Westminster's approach to running large tech projects is akin to "trying to avoid a car crash by looking in the rear-view mirror", a panel of chief civil servants and MPs concluded on Thursday.
John Hemming, member of the select committee on the modernisation of the House of Commons, said reports into projects by government agencies and parliamentary committees are often little more than post-mortems.
"The problem [with these projects] is that you cannot find out that something has gone wrong until after it has happened, so you cannot correct it at the time," he told an event hosted by services company Steria in London on Thursday.
"It is like trying to avoid a car crash by looking in the rear-view mirror. We have got to create a situation where ministers have to provide and be provided with satisfactory information about what is going on."
It was a view echoed by Richard Bacon, a member of the parliamentary spending watchdog the Public Accounts Committee and a fierce critic of the £12.7bn programme to modernise NHS IT.
According to Bacon, the government needs to publicise the results of internal reviews of projects by the Office of Government Commerce (OGC) so ministers are no longer able to sweep negative findings under the carpet, citing delays to £1.5bn-worth of farm payments caused by the Rural Payments Agency (RPA) tech.

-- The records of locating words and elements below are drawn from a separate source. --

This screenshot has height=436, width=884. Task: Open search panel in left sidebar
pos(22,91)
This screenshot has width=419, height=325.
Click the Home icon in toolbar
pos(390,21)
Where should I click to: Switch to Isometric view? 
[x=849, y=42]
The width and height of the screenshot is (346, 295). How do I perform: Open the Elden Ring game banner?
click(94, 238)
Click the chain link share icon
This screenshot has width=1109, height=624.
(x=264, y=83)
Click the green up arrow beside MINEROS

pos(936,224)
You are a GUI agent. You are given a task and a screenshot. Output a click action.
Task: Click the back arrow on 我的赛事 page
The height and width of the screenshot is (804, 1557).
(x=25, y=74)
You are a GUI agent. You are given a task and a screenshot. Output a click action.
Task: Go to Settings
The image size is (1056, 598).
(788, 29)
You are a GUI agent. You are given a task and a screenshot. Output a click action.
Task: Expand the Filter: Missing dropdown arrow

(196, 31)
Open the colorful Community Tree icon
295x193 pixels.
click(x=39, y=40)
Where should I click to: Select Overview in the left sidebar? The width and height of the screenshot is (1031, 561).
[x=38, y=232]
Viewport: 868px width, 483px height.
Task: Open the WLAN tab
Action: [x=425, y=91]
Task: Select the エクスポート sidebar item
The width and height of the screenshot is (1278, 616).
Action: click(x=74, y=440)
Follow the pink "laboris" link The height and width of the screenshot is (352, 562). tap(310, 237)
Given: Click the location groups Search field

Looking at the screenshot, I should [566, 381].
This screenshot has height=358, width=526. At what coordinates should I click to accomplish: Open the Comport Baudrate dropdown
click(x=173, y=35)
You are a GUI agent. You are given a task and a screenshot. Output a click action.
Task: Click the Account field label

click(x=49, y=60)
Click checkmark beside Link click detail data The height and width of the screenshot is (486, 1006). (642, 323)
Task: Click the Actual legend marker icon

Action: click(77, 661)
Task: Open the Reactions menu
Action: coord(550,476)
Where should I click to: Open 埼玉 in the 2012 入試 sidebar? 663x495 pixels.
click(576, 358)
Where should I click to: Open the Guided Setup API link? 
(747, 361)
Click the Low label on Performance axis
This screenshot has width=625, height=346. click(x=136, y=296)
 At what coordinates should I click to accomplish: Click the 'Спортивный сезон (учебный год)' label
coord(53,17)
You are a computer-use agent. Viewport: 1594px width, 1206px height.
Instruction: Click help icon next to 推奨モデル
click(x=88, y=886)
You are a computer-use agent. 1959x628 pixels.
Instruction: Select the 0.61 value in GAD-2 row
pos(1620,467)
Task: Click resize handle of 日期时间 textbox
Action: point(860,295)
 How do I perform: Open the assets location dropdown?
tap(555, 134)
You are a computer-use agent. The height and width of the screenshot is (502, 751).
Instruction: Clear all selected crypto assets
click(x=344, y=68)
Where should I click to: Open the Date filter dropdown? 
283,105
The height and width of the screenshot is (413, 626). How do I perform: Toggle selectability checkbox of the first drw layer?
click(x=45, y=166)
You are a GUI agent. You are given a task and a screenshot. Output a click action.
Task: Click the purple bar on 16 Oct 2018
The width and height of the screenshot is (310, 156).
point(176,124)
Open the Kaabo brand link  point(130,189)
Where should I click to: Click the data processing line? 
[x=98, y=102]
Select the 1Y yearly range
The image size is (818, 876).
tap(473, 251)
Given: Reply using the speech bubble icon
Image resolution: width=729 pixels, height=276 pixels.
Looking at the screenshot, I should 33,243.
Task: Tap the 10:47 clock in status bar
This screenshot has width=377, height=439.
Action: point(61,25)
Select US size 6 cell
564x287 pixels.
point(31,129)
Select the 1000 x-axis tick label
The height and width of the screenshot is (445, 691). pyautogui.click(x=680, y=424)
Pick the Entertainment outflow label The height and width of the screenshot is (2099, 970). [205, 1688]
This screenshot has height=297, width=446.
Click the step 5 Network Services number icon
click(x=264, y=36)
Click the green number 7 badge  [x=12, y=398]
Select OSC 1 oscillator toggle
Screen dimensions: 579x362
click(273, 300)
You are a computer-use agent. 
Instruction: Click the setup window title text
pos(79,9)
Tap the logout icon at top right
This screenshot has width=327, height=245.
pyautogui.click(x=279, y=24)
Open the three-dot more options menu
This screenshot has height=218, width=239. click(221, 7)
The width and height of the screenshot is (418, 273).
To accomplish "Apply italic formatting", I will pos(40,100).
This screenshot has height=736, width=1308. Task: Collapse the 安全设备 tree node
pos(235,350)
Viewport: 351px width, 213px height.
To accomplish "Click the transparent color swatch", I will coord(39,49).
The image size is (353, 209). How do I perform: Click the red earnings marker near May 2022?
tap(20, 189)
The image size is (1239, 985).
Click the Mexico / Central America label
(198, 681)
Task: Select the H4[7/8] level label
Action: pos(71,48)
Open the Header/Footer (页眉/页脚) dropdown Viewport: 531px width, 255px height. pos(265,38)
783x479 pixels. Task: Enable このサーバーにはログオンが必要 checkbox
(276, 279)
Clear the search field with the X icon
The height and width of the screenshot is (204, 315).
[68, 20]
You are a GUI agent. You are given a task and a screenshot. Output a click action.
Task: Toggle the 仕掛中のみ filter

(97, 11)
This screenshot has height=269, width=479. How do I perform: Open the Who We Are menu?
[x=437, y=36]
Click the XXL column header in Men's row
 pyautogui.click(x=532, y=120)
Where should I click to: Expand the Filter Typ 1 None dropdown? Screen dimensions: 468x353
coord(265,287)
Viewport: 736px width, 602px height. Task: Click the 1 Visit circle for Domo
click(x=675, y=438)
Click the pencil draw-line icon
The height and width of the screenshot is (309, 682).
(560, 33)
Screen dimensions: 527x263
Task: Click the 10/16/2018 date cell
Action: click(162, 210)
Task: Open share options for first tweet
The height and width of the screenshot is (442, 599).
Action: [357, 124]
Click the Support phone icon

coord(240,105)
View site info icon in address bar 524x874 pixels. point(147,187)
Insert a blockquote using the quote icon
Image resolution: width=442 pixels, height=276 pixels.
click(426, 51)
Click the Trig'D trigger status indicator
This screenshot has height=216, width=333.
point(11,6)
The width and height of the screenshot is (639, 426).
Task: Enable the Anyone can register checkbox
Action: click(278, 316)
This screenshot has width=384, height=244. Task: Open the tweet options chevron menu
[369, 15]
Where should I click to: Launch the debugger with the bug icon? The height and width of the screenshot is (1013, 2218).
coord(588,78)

"What we need is more openness — the OGC was giving red light after red light to the RPA and the permanent secretary said: 'A red light does not mean stop, it just means there are things that need addressing'," he said.
"In the public sector you get this willingness to grind onwards towards the abyss and some projects go on long past their sell-by date."
Bacon argued that as much information on projects as possible should be published online so Whitehall could be held to account, saying: "Just stick it all on the internet."
He also called for the UK to follow the approach of the US, which compels public bodies to give status reports on key milestones during major IT projects.
There was also agreement among public-sector figures that political pressures should not be allowed to influence project timetables and technical decisions.
Bacon said: "It is also the speed at which ministers want results that is the problem: in the case of the RPA, it resulted in the choice to implement the dynamic hybrid system, the most complex system available, within the shortest available timetable.
"Senior officials in Defra and the RPA said that it would be a nightmare and they went ahead and created it anyway."
Barbara Moorhouse, director general of corporate resources for the Department for Transport, added that civil servants can be reluctant to stick their head above the parapet. "The public-sector objective is not to get into trouble and to just bumble along," she said.
"I know from my own personal experience that saying anything unpopular to a minister, even as a senior civil servant, is very difficult," Moorhouse added.